-------- Teks yang Diberikan --------

4) Menyentuh kemaluan (qubul dan dubur) dengan telapak tangan atau jari-jarinya yang tidak memakai tutup (walaupun kemaluannya sendiri).
5) tidur nyenyak.
d. Hal-Hal yang disunnatkan Pada Waktu Berwudhu
Yang termasuk sunnah-sunnah wudhu adalah :
1) Membaca ‘bismillah’ memulai suatu pekerjaan yang baik dan penting baik ibadah atau yang lainnya disunnahkan membaca bismillah. Sebagaimana sabda Rasulullah Saw :
ﻜﻞﱡ امْرٍ ذِي بَالٍ ﻻ ﻴُبدَأ ُﻓيه ِﺒسمِ اِﷲ ﻓهوَ اَقَطﻊُ {رواه ابوداود}
“Tiap-tiap pekerjaan penting yang tidak dimulai dengan bismillah, maka pekerjaan itu terputus (kurang berkah)” (Hr. Abu Dawud).
2) Membasuh kedua telapak tangan sampai pada pergelangan tangan.
3) Berkumur-kumur.
4) Memasukkan air kedalam lubang hidung.
اانّ النبي ص.م قال: إذا توَضّأ أحَدُكُمْ فَلْيَجْعَلْ في اَنفِهِ مَاءً ثمّ ليَسْتَنْشِرْ
{رواه الشيخان و ابوداود}
Artinya:” bahwa Nabi saw telah bersabda:”Bila salah seorang diantaramu berwudhu, hendaklah dimasukkanya air kedalam hidungnya kemudian dikeluarkannya.” (HR. Buchori dan Muslim serta Abu Daud)
5) Menyapu kedua telinga luar dan dalam.
6) Mendahulukan anggota yang kanan daripada yang kiri
7) Jangan bercakap-cakap sewaktu berwudhu.
8) bersiwak
9) mambaca dua kalimah syahadah dan berdoa.

-------- Data yang Diberikan --------

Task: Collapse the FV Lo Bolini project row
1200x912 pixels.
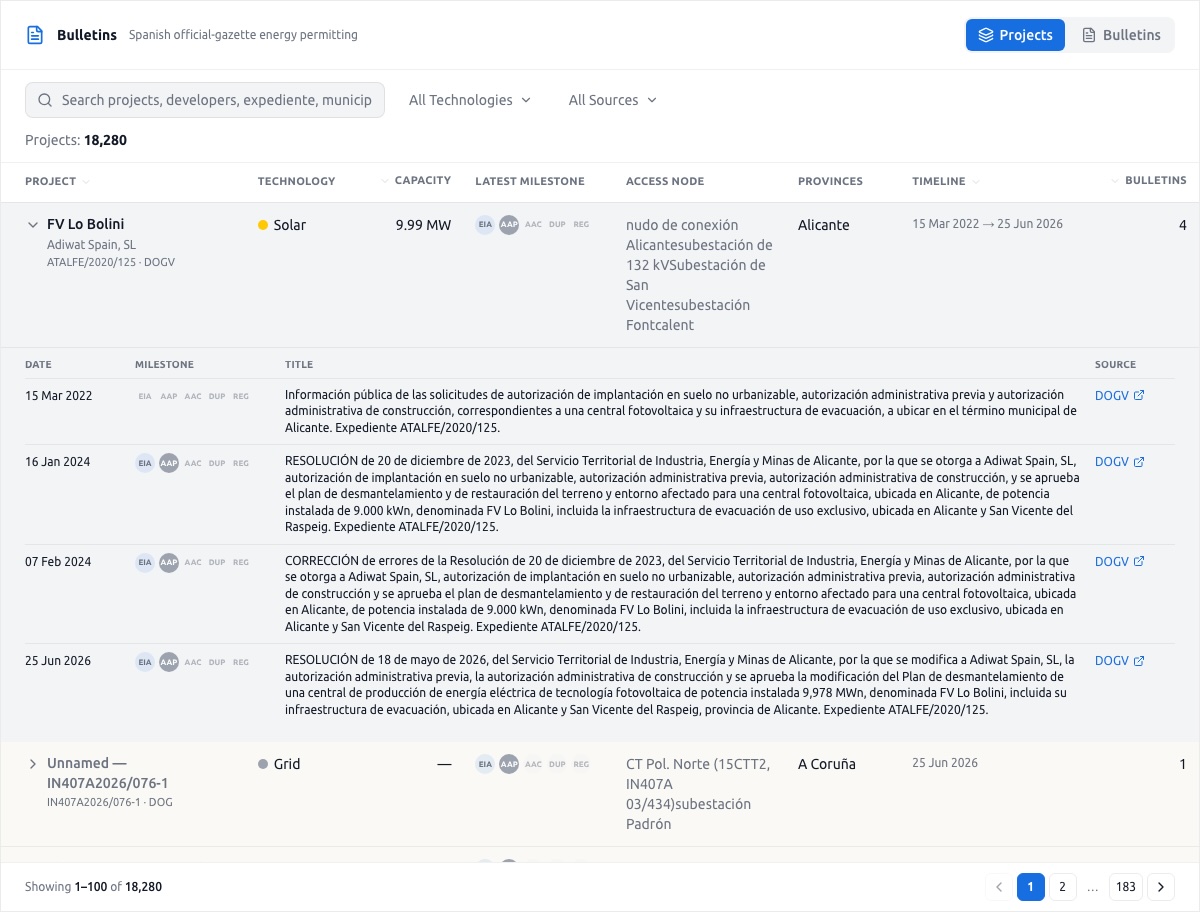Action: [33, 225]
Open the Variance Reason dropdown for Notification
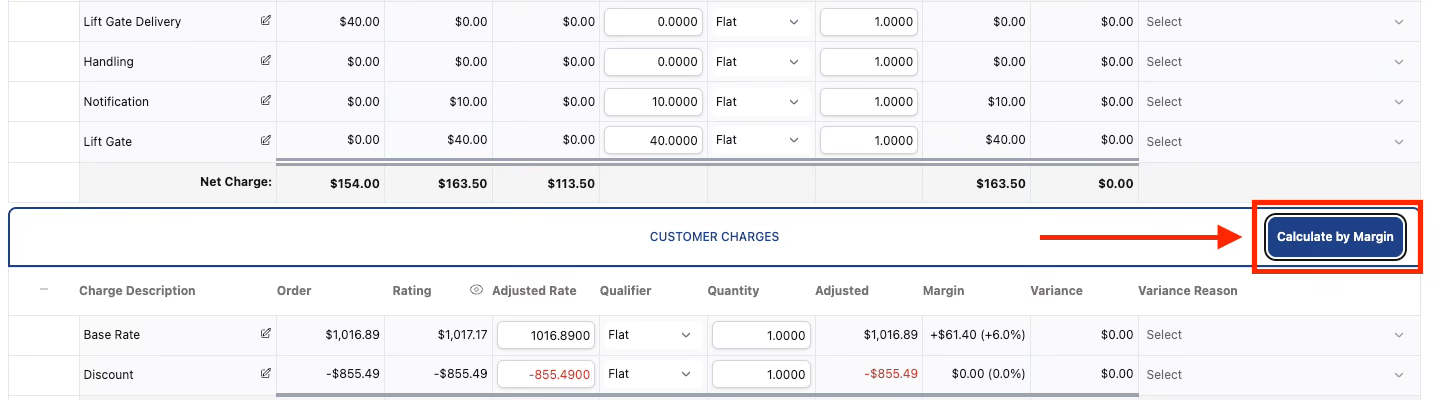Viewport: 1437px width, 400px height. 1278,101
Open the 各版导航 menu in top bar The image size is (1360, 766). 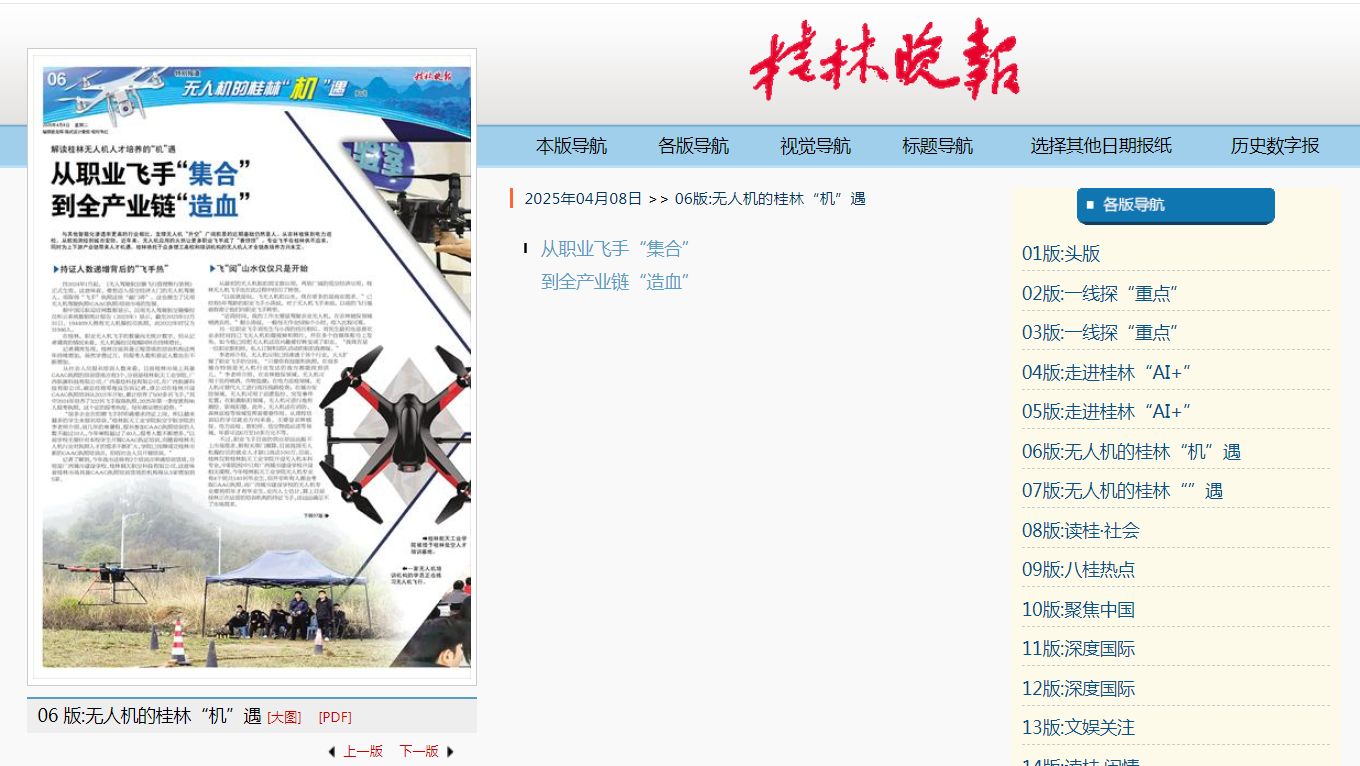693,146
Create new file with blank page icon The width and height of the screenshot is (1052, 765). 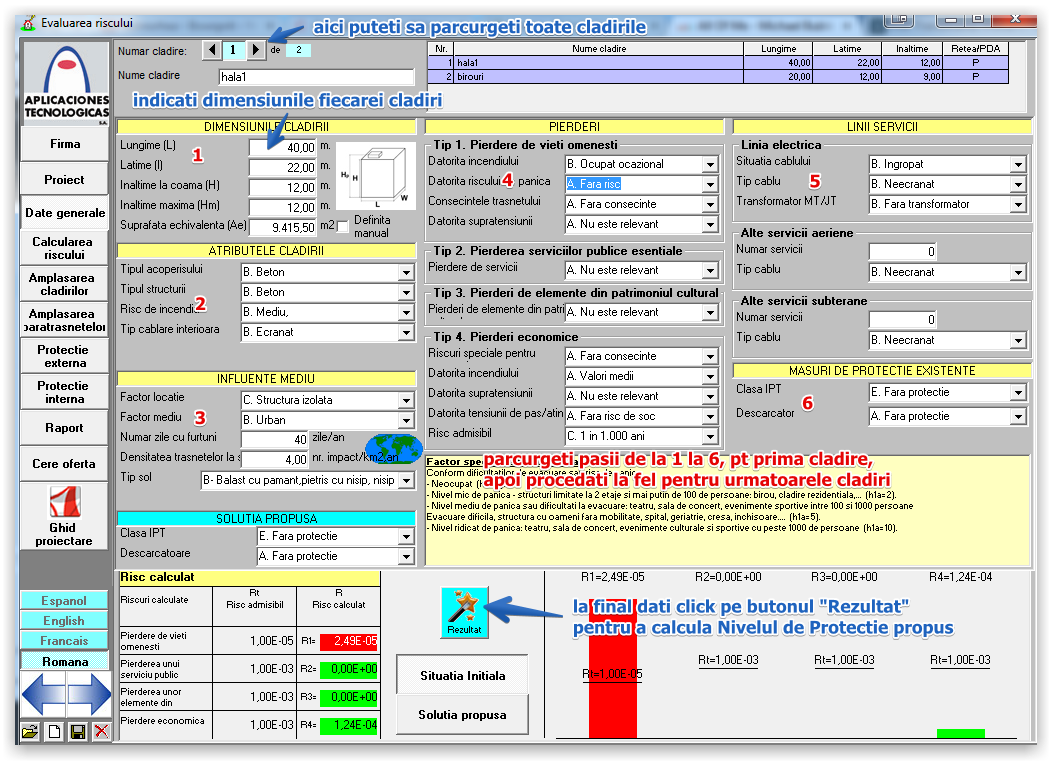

--------

#### Latihan Singkat A:
Dalam teks tentang sunnah wudhu, anggota yang mana harus didahulukan daripada yang kiri?
#### Latihan Singkat B:
Tuliskan ulang bagian teks tentang sunnah wudhu yang dimulai dari "4) Memasukkan air" dan berakhir pada "serta Abu Daud)".

#### Jawaban Lengkap A:
Anggota yang kanan.

#### Jawaban Lengkap B:
4) Memasukkan air kedalam lubang hidung.
اانّ النبي ص.م قال: إذا توَضّأ أحَدُكُمْ فَلْيَجْعَلْ في اَنفِهِ مَاءً ثمّ ليَسْتَنْشِرْ
{رواه الشيخان و ابوداود}
Artinya:” bahwa Nabi saw telah bersabda:”Bila salah seorang diantaramu berwudhu, hendaklah dimasukkanya air kedalam hidungnya kemudian dikeluarkannya.” (HR. Buchori dan Muslim serta Abu Daud)